⟨

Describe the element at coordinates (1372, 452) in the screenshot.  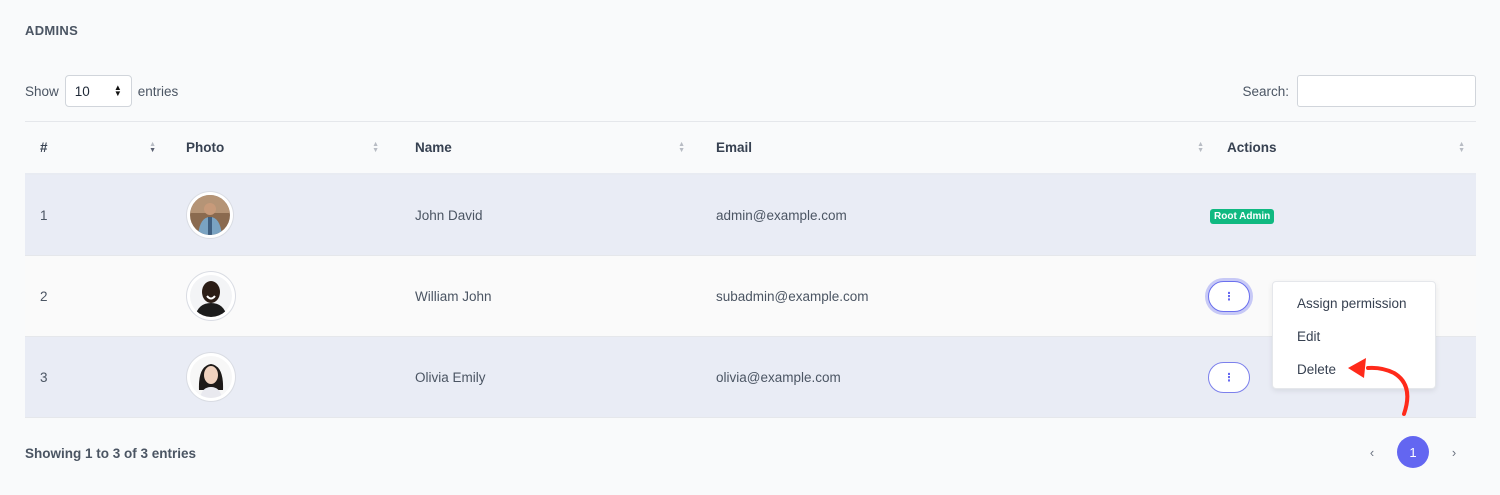
I see `previous-page-button: ‹` at that location.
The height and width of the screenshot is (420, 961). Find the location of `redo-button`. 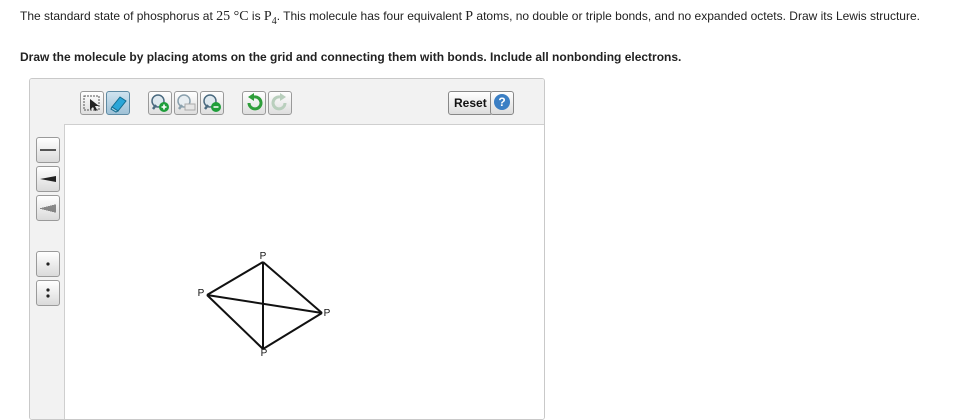

redo-button is located at coordinates (280, 103).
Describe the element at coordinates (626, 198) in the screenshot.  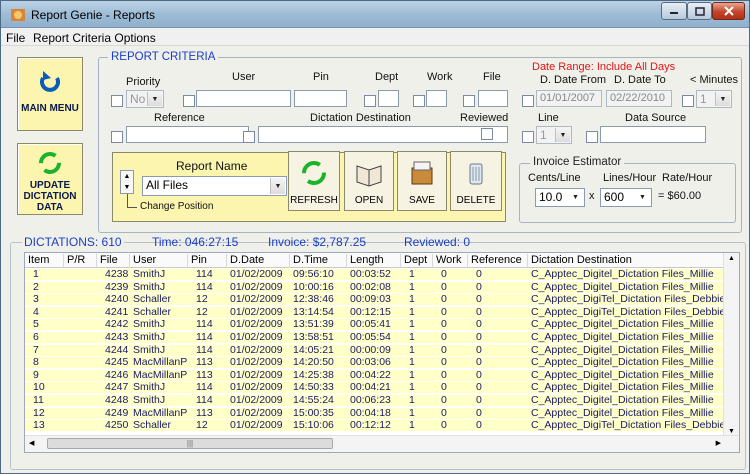
I see `lines-hour-dropdown: 600 ▼` at that location.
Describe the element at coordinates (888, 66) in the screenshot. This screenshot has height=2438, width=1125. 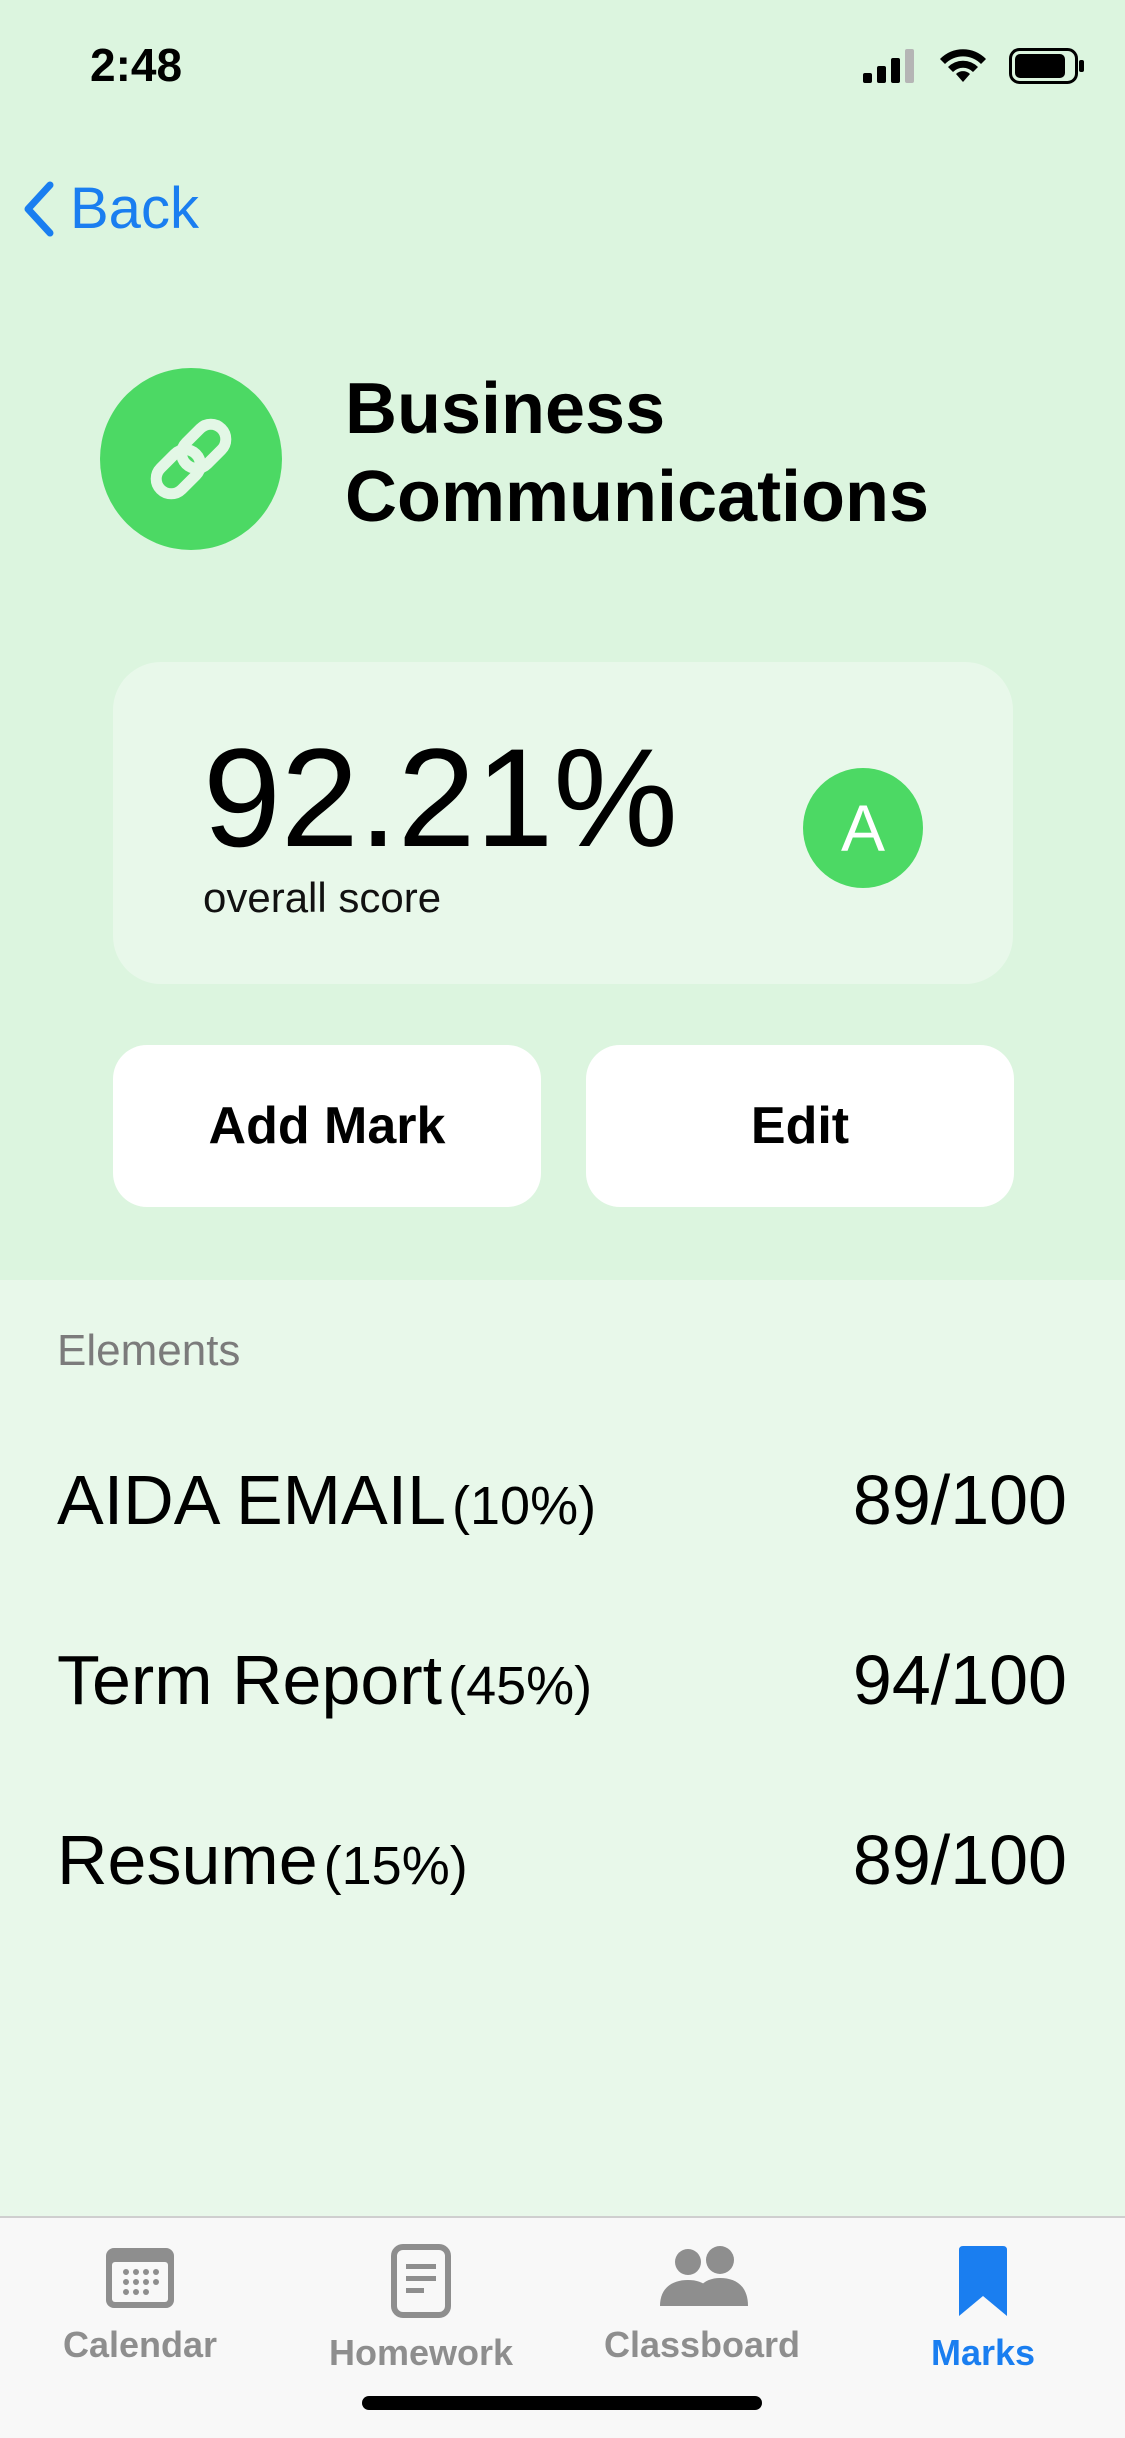
I see `cellular-signal-icon` at that location.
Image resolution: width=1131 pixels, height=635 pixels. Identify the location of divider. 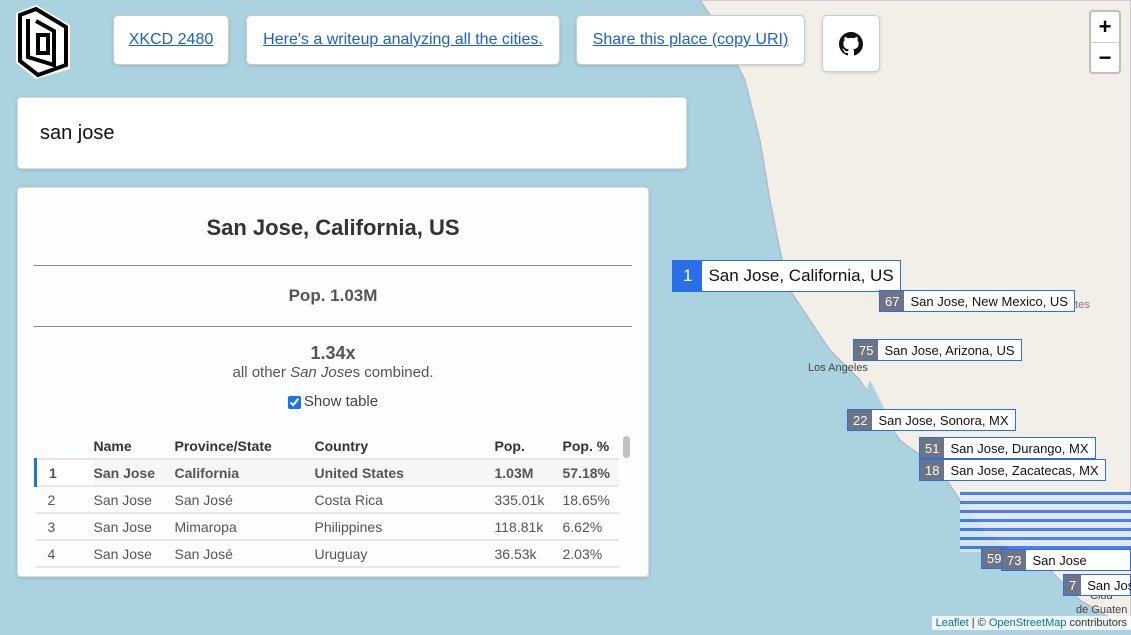
(333, 326).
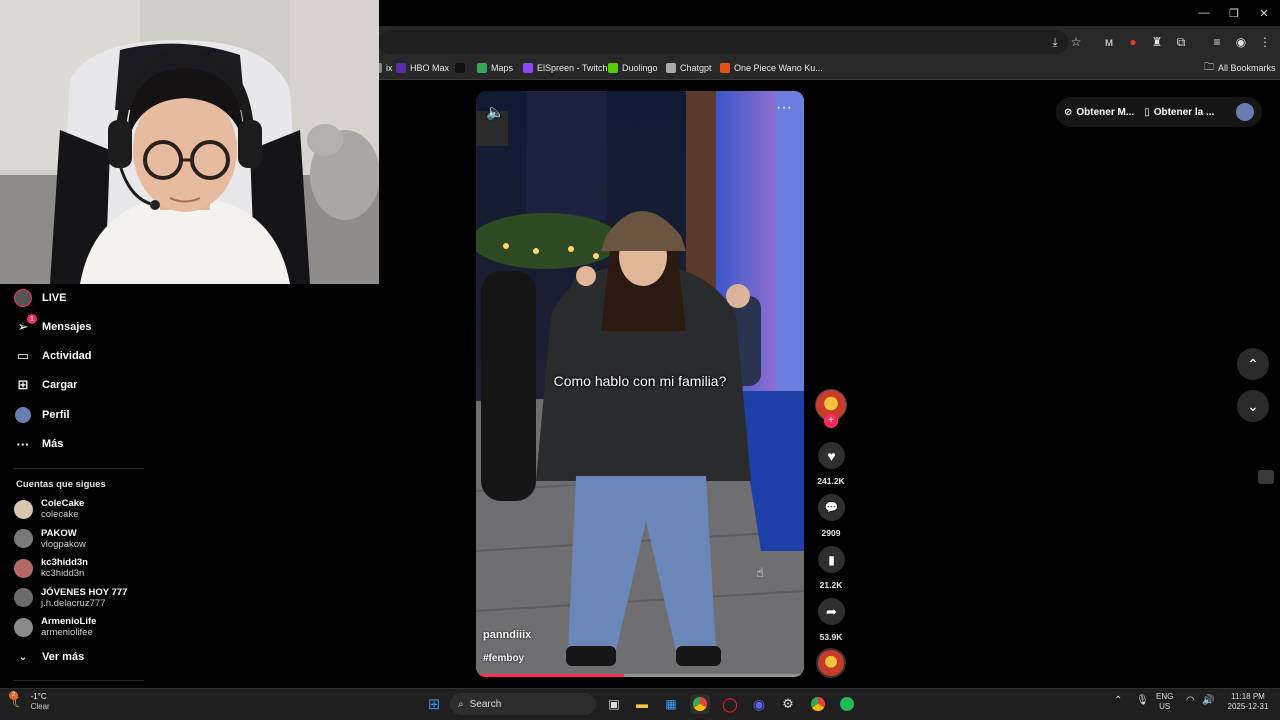 This screenshot has height=720, width=1280. What do you see at coordinates (79, 468) in the screenshot?
I see `sidebar-divider` at bounding box center [79, 468].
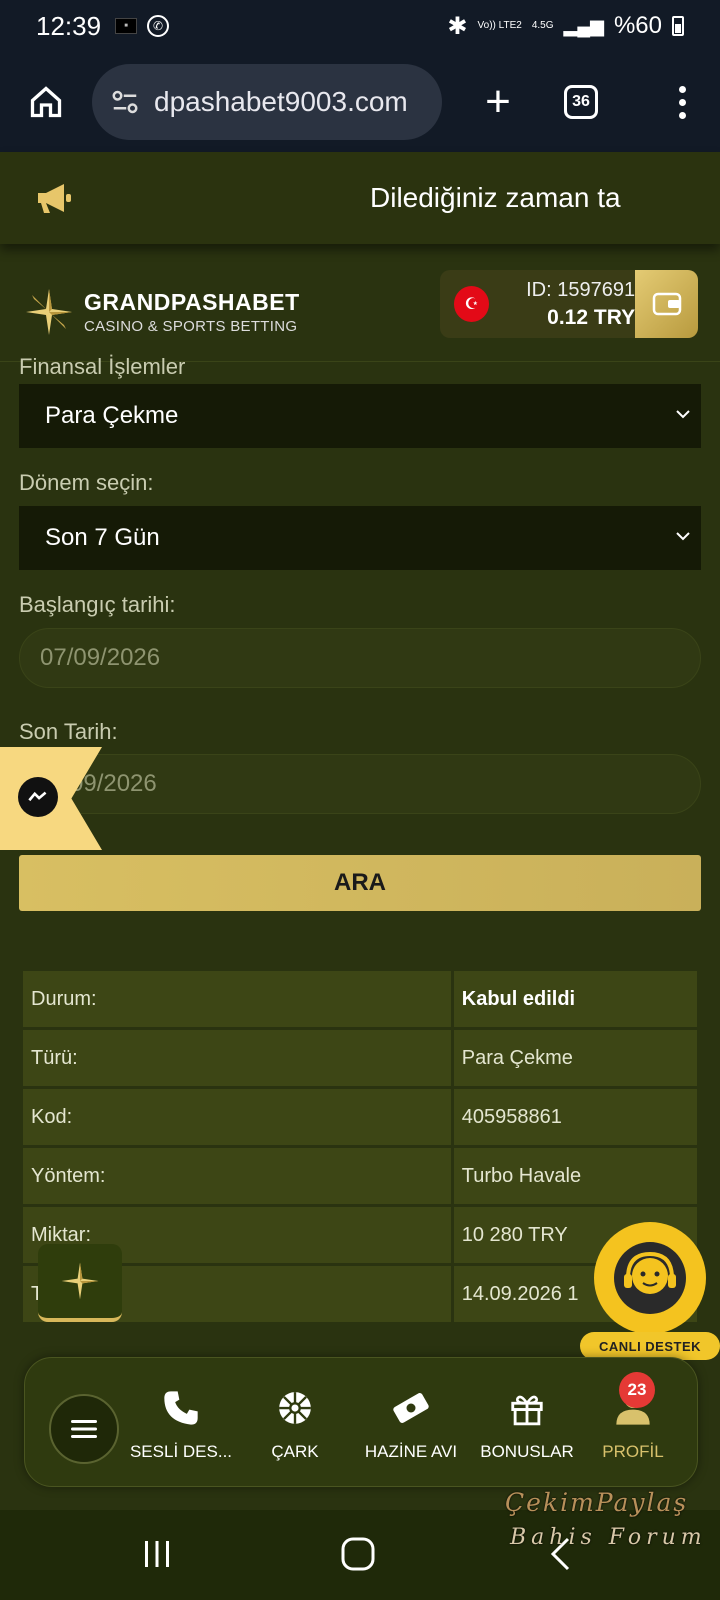 The image size is (720, 1600). I want to click on live-support-label: CANLI DESTEK, so click(650, 1346).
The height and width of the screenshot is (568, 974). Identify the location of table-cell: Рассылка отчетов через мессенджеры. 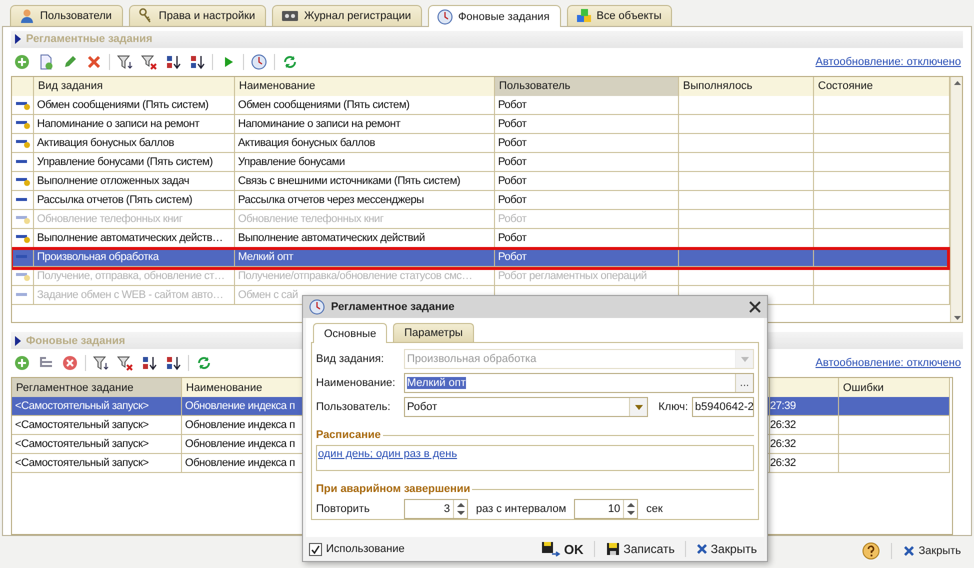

⟩

TASK BRIEF
Write out the rows above as a numbered list, dropping the blank lines and leaving out the pictures.

REPLY
1. Describe the element at coordinates (1372, 452) in the screenshot.  
2. I see `previous-page-button: ‹` at that location.
3. The height and width of the screenshot is (420, 961). Find the location of `redo-button`. 
4. redo-button is located at coordinates (280, 103).
5. Describe the element at coordinates (626, 198) in the screenshot.  
6. I see `lines-hour-dropdown: 600 ▼` at that location.
7. Describe the element at coordinates (888, 66) in the screenshot. This screenshot has height=2438, width=1125. 
8. I see `cellular-signal-icon` at that location.
9. Image resolution: width=1131 pixels, height=635 pixels. Identify the location of divider. 
10. (333, 326).
11.  This screenshot has height=720, width=1280. What do you see at coordinates (79, 468) in the screenshot?
12. I see `sidebar-divider` at bounding box center [79, 468].
13.  The image size is (720, 1600). I want to click on live-support-label: CANLI DESTEK, so click(650, 1346).
14. The height and width of the screenshot is (568, 974). Identify the location of table-cell: Рассылка отчетов через мессенджеры. 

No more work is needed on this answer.